# YOUR OBJECTIVE:
Set the following rows down as a numbered list, omitting any blank lines.

# PROVIDED ENTRIES:
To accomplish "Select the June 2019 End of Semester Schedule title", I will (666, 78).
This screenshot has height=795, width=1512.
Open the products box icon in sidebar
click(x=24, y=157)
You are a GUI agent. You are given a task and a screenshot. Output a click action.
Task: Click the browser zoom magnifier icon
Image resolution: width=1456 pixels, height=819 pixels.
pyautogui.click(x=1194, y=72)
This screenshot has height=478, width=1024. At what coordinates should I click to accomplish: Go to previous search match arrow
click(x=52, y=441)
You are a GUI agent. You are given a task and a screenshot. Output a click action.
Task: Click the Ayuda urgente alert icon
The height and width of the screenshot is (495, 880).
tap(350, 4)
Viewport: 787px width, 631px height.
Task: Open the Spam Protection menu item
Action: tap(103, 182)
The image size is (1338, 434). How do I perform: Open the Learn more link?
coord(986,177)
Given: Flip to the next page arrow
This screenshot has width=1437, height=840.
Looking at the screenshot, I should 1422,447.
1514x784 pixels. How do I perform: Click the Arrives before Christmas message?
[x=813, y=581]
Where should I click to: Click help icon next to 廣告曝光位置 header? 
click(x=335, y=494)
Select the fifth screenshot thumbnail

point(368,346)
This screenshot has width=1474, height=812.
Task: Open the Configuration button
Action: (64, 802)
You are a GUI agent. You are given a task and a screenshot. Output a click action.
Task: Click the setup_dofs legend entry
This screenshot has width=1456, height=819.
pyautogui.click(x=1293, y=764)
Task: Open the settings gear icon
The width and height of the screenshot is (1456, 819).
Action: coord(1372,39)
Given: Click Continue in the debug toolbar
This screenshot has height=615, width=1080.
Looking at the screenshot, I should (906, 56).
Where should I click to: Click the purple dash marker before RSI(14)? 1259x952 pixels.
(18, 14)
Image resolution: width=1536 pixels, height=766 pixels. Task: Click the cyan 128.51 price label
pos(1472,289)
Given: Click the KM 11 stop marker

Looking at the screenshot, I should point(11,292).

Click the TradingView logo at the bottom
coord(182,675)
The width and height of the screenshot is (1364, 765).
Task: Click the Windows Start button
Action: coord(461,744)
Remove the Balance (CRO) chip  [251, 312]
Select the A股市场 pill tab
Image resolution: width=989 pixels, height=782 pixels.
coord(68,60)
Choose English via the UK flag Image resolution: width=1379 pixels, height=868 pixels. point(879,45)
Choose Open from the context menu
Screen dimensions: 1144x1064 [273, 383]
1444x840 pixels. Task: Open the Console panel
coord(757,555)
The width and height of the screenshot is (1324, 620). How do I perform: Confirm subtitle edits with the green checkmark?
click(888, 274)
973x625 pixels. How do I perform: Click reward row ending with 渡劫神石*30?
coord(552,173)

# RESPONSE:
1. To accomplish "Select the June 2019 End of Semester Schedule title", I will (666, 78).
2. This screenshot has height=795, width=1512.
3. Open the products box icon in sidebar
4. click(x=24, y=157)
5. You are a GUI agent. You are given a task and a screenshot. Output a click action.
6. Task: Click the browser zoom magnifier icon
7. Image resolution: width=1456 pixels, height=819 pixels.
8. pyautogui.click(x=1194, y=72)
9. This screenshot has height=478, width=1024. At what coordinates should I click to accomplish: Go to previous search match arrow
10. click(x=52, y=441)
11. You are a GUI agent. You are given a task and a screenshot. Output a click action.
12. Task: Click the Ayuda urgente alert icon
13. The height and width of the screenshot is (495, 880).
14. tap(350, 4)
15. Viewport: 787px width, 631px height.
16. Task: Open the Spam Protection menu item
17. Action: tap(103, 182)
18. The image size is (1338, 434). How do I perform: Open the Learn more link?
19. coord(986,177)
20. Given: Flip to the next page arrow
21. This screenshot has width=1437, height=840.
22. Looking at the screenshot, I should 1422,447.
23. 1514x784 pixels. How do I perform: Click the Arrives before Christmas message?
24. [x=813, y=581]
25. Where should I click to: Click help icon next to 廣告曝光位置 header? 
26. click(x=335, y=494)
27. Select the fifth screenshot thumbnail
28. point(368,346)
29. This screenshot has width=1474, height=812.
30. Task: Open the Configuration button
31. Action: (64, 802)
32. You are a GUI agent. You are given a task and a screenshot. Output a click action.
33. Task: Click the setup_dofs legend entry
34. This screenshot has width=1456, height=819.
35. pyautogui.click(x=1293, y=764)
36. Task: Open the settings gear icon
37. The width and height of the screenshot is (1456, 819).
38. Action: coord(1372,39)
39. Given: Click Continue in the debug toolbar
40. This screenshot has height=615, width=1080.
41. Looking at the screenshot, I should (906, 56).
42. Where should I click to: Click the purple dash marker before RSI(14)? 1259x952 pixels.
43. (18, 14)
44. Image resolution: width=1536 pixels, height=766 pixels. Task: Click the cyan 128.51 price label
45. pos(1472,289)
46. Given: Click the KM 11 stop marker
47. Looking at the screenshot, I should point(11,292).
48. Click the TradingView logo at the bottom
49. coord(182,675)
50. The width and height of the screenshot is (1364, 765).
51. Task: Click the Windows Start button
52. Action: coord(461,744)
53. Remove the Balance (CRO) chip  [251, 312]
54. Select the A股市场 pill tab
55. Image resolution: width=989 pixels, height=782 pixels.
56. coord(68,60)
57. Choose English via the UK flag Image resolution: width=1379 pixels, height=868 pixels. point(879,45)
58. Choose Open from the context menu
59. Screen dimensions: 1144x1064 [273, 383]
60. 1444x840 pixels. Task: Open the Console panel
61. coord(757,555)
62. The width and height of the screenshot is (1324, 620). How do I perform: Confirm subtitle edits with the green checkmark?
63. click(888, 274)
64. 973x625 pixels. How do I perform: Click reward row ending with 渡劫神石*30?
65. coord(552,173)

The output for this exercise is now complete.